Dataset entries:
▼

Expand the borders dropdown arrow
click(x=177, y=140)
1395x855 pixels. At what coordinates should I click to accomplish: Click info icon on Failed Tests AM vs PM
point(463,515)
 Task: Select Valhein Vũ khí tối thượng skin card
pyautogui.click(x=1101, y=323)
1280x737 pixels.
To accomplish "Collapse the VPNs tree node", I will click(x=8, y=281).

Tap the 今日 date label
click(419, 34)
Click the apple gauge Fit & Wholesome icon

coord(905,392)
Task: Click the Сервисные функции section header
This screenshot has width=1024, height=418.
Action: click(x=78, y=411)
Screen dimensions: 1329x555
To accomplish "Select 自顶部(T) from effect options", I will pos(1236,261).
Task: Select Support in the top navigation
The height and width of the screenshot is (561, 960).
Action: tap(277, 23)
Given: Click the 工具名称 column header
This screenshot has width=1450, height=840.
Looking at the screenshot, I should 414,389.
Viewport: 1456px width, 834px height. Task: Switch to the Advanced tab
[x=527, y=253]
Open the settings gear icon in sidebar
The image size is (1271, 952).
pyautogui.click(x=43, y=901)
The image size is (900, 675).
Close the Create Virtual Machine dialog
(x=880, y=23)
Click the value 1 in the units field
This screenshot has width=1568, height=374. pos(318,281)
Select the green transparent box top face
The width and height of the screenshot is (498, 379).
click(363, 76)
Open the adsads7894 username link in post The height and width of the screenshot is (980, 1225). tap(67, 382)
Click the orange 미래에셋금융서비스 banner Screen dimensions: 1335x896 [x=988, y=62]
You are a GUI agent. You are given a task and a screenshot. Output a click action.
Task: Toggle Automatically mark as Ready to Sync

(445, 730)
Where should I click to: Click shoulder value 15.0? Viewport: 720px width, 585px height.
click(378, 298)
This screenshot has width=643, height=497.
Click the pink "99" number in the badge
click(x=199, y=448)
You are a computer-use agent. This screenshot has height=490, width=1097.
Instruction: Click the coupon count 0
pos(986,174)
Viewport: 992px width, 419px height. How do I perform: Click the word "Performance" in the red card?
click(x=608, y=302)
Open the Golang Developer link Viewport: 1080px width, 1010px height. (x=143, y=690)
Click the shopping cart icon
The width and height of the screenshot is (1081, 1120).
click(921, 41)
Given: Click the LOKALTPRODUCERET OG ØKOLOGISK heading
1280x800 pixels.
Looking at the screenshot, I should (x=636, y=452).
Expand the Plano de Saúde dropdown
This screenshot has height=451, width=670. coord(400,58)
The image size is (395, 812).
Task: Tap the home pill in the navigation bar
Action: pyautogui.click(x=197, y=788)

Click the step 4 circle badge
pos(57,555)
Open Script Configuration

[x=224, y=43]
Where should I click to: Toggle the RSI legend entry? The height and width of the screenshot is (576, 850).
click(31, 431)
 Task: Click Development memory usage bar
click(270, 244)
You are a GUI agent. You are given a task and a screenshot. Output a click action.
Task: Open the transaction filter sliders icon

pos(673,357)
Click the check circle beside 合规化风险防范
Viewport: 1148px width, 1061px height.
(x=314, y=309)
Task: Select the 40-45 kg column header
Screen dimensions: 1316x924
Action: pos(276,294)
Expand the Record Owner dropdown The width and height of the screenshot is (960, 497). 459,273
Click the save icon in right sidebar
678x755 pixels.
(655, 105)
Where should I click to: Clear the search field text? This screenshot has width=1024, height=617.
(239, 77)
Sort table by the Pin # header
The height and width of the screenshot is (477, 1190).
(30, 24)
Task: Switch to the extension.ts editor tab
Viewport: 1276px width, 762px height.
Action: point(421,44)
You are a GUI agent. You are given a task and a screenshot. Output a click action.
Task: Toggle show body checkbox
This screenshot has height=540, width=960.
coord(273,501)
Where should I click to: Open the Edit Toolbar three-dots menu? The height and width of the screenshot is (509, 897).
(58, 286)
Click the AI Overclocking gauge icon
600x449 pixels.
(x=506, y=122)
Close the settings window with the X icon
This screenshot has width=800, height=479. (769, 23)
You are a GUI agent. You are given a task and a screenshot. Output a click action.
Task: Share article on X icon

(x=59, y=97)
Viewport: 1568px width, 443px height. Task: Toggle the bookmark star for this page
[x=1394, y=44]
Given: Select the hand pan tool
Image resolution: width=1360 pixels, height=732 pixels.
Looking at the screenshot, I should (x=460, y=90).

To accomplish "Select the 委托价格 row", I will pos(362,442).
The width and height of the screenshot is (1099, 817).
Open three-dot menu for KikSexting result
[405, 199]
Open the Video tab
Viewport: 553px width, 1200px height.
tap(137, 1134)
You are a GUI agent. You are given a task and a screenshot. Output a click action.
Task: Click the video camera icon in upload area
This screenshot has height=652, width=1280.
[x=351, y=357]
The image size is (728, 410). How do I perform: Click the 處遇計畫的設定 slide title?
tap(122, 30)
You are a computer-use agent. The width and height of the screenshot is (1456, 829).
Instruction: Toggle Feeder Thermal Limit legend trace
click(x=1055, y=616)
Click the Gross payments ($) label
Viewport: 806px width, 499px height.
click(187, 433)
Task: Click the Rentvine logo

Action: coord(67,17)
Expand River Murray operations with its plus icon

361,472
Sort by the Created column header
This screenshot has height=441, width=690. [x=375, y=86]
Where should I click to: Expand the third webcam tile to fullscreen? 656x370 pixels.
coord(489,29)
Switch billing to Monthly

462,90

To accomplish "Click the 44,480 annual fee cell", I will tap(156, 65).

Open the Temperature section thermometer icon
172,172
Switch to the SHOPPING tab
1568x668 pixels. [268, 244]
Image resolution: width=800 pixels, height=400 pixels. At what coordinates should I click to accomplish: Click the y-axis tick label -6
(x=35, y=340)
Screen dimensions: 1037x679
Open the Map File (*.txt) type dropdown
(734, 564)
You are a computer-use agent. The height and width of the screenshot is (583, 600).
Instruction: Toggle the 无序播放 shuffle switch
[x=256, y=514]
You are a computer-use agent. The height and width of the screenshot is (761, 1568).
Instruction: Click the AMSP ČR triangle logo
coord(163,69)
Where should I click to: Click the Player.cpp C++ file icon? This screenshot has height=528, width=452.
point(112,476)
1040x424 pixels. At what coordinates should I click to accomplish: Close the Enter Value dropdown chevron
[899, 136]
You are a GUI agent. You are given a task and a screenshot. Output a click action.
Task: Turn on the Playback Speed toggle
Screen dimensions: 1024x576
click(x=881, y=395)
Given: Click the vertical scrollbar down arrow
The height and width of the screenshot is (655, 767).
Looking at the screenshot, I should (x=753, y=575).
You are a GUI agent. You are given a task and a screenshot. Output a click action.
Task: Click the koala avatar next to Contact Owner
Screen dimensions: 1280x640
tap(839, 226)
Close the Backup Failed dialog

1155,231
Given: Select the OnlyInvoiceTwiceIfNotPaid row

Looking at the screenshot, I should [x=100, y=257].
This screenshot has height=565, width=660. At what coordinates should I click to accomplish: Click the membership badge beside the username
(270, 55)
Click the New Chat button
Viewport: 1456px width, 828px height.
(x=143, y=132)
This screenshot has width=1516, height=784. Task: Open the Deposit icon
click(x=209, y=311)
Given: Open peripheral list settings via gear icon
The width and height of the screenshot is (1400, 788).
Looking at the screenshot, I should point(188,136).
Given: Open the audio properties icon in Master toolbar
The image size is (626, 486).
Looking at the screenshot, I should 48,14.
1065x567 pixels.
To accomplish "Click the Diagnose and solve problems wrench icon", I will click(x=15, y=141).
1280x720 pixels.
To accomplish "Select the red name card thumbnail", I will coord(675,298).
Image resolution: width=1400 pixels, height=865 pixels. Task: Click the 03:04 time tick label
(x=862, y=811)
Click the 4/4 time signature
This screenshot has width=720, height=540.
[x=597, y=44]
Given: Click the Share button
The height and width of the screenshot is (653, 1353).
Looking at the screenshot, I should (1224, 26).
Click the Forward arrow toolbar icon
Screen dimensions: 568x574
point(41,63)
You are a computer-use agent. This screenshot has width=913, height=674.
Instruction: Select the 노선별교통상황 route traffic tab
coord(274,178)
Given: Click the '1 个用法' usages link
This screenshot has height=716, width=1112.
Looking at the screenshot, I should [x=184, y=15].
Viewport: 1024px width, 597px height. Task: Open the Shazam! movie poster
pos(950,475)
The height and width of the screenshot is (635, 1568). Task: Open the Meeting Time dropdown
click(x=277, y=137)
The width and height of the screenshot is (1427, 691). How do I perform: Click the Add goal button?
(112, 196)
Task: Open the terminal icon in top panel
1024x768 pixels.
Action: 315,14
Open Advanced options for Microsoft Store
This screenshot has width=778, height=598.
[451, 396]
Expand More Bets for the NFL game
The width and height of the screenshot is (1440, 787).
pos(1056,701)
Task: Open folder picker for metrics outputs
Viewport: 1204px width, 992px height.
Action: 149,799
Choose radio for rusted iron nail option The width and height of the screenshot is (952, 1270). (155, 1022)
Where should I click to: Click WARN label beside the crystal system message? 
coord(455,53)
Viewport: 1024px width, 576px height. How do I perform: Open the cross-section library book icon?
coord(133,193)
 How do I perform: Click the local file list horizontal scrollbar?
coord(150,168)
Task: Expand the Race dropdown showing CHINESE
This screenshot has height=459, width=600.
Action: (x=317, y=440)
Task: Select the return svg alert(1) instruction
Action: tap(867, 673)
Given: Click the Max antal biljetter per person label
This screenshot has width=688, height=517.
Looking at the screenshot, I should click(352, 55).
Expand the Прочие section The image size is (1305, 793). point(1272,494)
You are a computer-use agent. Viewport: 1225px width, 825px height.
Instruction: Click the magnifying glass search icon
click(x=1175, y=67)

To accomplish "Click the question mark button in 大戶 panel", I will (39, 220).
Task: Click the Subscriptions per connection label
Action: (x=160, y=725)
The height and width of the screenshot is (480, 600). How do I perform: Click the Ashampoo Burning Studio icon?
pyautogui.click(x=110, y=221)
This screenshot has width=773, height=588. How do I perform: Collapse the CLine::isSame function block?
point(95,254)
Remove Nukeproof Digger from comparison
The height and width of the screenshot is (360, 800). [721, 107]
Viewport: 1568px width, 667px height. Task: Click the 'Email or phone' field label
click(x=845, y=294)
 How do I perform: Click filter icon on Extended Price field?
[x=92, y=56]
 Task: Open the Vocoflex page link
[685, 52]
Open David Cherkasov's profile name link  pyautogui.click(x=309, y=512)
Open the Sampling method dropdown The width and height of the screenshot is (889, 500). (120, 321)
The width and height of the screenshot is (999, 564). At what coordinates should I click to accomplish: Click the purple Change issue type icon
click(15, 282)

▲

▶ **PROBLEM DESCRIPTION**
Set down exactly the lines from the start of the records to the line with "1280x737 pixels.". Include that line, and add nothing more.

▶ **ANSWER BOX**
Expand the borders dropdown arrow
click(x=177, y=140)
1395x855 pixels. At what coordinates should I click to accomplish: Click info icon on Failed Tests AM vs PM
point(463,515)
 Task: Select Valhein Vũ khí tối thượng skin card
pyautogui.click(x=1101, y=323)
1280x737 pixels.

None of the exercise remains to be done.